The one thing RPS has going for it, which makes it incredibly useful, is that it is likely to be the one performance metric that any organization can tap into straight away (assuming you have an existing deployment). This is because the metric is collected in Web server (IIS) logs over time. Each request made to the server is logged with a date and timestamp. For most places, this is the only high fidelity performance data you have access to, because many organisations do not collect and store other stats like CPU and Disk IO performance over time. While its unlikely you would be able to see CPU for a server six months ago on Tuesday at 9:53am, chances are you can work out the RPS at that time if you have an existing intranet or portal. The reason for this is that IIS logs are not cleared so you have the opportunity to go back in time and see how a SharePoint site has been utilized.
The benefit is that we have the means to understand past performance patterns of an organisations use of their intranet or portal. We can work out stuff like:
- peak times of the day for usage of the portal based on previous history
- the maximum number of requests that the server has ever had to process
- the rate of increase/decrease of RPS over time (i.e., “What was peak RPS six months ago? What was it three months ago?)
- the patterns/distribution of requests over a typical day (peaks and troughs – we can see the “shape” of SharePoint usage over a given period)
As an added bonus, the data in Web server logs allow for some other fringe benefits including stuff like:
- the percentage or pattern of requests were “non-interactive” (such as % of requests that are search crawls or SharePoint workspace syncs)
- identifying usage patterns of certain users (e.g., top 10 users and their usage patterns)

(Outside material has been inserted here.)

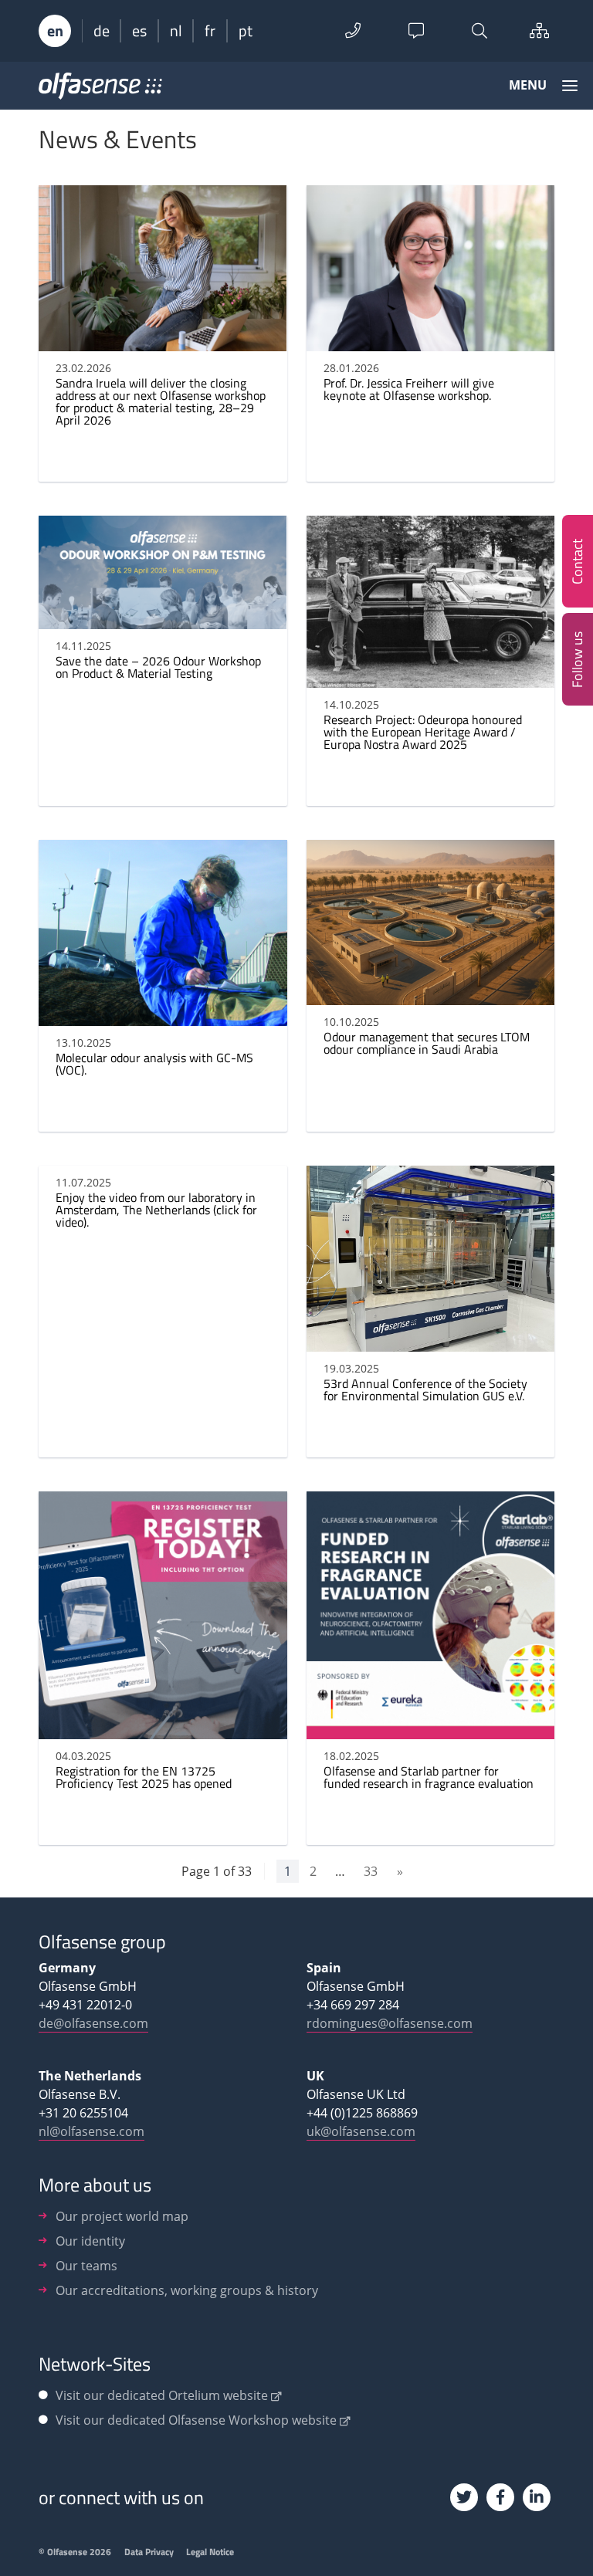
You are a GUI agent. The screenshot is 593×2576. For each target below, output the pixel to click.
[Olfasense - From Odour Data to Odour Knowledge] (100, 91)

Finally, if you monitor CPU and disk performance, you can compare the RPS peaks against those other performance counters and then interpolate how things might have been in the past (although this has some caveats too).
Coming up next…
Okay so now you are convinced that RPS does not suck – and you want to get your hands on all this RPS goodness. The good news is that its fairly easy to do and Microsoft’s Mike Wise has documented the definitive way to do it. The bad news is, you have to download and learn a yet another utility. Fear not though, as the utility (called LogParser) is brilliant and needs to be in your arsenal anyway (especially business-oriented SharePoint readers of this site – this is not one just for the techies). Put simply, LogParser provides the ability to do SQL-like queries to your log files. You can have it open a log file (or series of files), process them via a SQL-style language, and then output the results of your query into different formats for reporting.
But, just as I have whetted your appetite, I am going to stop. This post is already getting large and I still have a bit to get through in relation to using LogParser, so I will focus on that in the next post.
Hopefully though at this point, you don’t totally hate RPS, but have a much better idea of what RPS is and some of the issues of its use.